- [Exercise]:
Reproduce the records word for word, from the start of the records through the line containing "Action: tap(955, 679)", both ends included.

- [Input records]:
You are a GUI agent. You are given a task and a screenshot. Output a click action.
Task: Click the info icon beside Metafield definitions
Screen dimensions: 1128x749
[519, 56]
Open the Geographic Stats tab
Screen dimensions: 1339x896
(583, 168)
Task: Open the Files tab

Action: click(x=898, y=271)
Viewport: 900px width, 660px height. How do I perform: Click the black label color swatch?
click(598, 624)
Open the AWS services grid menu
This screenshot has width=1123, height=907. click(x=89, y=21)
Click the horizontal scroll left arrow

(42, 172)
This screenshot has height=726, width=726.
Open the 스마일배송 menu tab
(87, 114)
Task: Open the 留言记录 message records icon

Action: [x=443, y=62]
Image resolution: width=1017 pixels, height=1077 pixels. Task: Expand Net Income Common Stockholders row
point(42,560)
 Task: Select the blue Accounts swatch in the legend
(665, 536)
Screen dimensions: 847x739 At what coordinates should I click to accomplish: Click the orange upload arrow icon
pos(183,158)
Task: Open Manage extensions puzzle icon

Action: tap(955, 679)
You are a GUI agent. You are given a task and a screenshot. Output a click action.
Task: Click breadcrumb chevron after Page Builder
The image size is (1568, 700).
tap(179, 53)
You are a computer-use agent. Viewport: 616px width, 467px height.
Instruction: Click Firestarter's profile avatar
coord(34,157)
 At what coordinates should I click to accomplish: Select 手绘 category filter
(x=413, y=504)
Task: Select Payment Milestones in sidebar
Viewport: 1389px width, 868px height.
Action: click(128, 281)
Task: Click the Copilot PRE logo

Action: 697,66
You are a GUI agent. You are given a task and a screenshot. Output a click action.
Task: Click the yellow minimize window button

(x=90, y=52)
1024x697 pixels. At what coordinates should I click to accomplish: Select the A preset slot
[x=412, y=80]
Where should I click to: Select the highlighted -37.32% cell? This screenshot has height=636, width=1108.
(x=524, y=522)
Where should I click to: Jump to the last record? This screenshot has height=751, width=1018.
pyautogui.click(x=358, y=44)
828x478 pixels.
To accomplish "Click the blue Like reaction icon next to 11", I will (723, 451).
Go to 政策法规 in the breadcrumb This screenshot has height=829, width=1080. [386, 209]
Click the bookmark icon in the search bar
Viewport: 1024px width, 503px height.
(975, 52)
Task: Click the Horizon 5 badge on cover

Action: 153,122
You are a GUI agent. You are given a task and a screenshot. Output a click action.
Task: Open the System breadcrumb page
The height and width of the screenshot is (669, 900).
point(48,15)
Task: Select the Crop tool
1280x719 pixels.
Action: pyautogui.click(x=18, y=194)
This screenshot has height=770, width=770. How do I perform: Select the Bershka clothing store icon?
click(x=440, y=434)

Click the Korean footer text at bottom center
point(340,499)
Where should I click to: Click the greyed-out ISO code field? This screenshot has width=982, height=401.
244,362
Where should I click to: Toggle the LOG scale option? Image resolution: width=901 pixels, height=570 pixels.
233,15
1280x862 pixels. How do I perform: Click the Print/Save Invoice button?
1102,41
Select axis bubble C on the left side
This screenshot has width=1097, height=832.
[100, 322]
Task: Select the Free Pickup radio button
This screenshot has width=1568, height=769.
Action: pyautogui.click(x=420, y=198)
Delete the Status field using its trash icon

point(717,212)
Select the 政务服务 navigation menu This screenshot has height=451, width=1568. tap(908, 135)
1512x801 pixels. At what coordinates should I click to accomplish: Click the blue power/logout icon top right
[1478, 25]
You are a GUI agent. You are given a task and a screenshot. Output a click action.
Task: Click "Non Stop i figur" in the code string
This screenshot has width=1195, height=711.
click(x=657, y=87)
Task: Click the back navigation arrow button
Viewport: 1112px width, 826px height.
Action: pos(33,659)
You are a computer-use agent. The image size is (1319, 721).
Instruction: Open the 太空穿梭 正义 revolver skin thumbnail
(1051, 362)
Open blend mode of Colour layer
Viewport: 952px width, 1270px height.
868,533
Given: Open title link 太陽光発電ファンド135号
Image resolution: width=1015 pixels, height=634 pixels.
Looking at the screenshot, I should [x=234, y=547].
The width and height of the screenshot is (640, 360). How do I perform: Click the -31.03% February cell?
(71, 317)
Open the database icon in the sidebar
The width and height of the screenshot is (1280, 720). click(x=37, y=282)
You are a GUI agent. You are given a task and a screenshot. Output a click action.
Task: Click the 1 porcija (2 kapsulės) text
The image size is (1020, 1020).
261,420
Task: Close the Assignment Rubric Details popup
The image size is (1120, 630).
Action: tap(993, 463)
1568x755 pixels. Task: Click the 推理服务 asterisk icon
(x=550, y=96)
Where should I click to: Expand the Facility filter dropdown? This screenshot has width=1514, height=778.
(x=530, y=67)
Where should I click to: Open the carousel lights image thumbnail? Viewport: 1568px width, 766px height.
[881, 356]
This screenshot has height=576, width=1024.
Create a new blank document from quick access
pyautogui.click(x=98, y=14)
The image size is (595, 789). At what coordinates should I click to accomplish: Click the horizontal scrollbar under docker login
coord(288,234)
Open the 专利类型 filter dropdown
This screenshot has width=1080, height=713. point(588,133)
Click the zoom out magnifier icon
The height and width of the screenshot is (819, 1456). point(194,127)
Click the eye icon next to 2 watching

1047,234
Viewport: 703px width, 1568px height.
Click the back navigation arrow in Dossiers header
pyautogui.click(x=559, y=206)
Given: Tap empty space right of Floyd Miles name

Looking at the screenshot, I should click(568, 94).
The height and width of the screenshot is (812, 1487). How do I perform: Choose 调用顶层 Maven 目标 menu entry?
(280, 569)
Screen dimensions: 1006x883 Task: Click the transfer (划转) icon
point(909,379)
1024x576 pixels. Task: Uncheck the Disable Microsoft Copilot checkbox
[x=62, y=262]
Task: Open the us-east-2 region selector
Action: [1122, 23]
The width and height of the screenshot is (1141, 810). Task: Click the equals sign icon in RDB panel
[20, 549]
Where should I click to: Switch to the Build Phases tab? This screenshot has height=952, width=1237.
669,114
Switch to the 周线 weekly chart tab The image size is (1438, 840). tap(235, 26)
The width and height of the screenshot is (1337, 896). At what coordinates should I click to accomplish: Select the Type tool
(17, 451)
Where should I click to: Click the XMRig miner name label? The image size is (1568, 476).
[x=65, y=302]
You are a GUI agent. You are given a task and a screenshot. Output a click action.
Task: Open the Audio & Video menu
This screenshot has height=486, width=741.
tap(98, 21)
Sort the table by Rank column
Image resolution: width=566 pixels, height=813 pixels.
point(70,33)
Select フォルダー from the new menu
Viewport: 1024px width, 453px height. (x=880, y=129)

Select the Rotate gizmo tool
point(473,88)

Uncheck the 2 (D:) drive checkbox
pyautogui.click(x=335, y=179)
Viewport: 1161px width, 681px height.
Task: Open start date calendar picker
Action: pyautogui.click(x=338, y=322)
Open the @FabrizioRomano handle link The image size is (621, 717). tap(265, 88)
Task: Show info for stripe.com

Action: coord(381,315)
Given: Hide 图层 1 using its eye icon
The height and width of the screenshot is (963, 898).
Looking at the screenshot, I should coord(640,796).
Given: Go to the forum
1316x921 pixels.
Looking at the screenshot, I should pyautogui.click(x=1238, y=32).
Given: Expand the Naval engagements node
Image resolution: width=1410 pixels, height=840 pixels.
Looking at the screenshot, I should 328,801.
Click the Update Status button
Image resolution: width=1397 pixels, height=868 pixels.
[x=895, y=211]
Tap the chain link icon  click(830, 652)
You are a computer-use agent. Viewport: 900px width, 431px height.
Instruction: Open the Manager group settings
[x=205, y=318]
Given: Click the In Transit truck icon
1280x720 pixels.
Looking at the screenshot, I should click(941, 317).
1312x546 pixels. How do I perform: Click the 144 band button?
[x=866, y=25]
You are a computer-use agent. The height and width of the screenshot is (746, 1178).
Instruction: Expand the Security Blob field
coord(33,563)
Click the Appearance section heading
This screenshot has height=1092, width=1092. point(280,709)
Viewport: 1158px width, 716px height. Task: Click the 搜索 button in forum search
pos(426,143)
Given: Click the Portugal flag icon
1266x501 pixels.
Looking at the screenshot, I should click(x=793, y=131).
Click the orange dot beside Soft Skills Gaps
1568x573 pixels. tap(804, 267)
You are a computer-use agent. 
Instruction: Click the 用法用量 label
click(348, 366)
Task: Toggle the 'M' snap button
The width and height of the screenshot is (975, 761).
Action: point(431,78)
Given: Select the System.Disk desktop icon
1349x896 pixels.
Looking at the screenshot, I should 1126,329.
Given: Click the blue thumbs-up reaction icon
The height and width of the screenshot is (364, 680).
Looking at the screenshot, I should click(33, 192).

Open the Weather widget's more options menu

- [Solution to this exercise]:
You are a GUI agent. You are given a task and a screenshot. Output a click action.
Task: Click the info icon beside Metafield definitions
Screen dimensions: 1128x749
[519, 56]
Open the Geographic Stats tab
Screen dimensions: 1339x896
(583, 168)
Task: Open the Files tab

Action: click(x=898, y=271)
Viewport: 900px width, 660px height. How do I perform: Click the black label color swatch?
click(598, 624)
Open the AWS services grid menu
This screenshot has width=1123, height=907. click(x=89, y=21)
Click the horizontal scroll left arrow

(42, 172)
This screenshot has height=726, width=726.
Open the 스마일배송 menu tab
(87, 114)
Task: Open the 留言记录 message records icon

Action: [x=443, y=62]
Image resolution: width=1017 pixels, height=1077 pixels. Task: Expand Net Income Common Stockholders row
point(42,560)
 Task: Select the blue Accounts swatch in the legend
(665, 536)
Screen dimensions: 847x739 At what coordinates should I click to accomplish: Click the orange upload arrow icon
pos(183,158)
Task: Open Manage extensions puzzle icon

Action: tap(955, 679)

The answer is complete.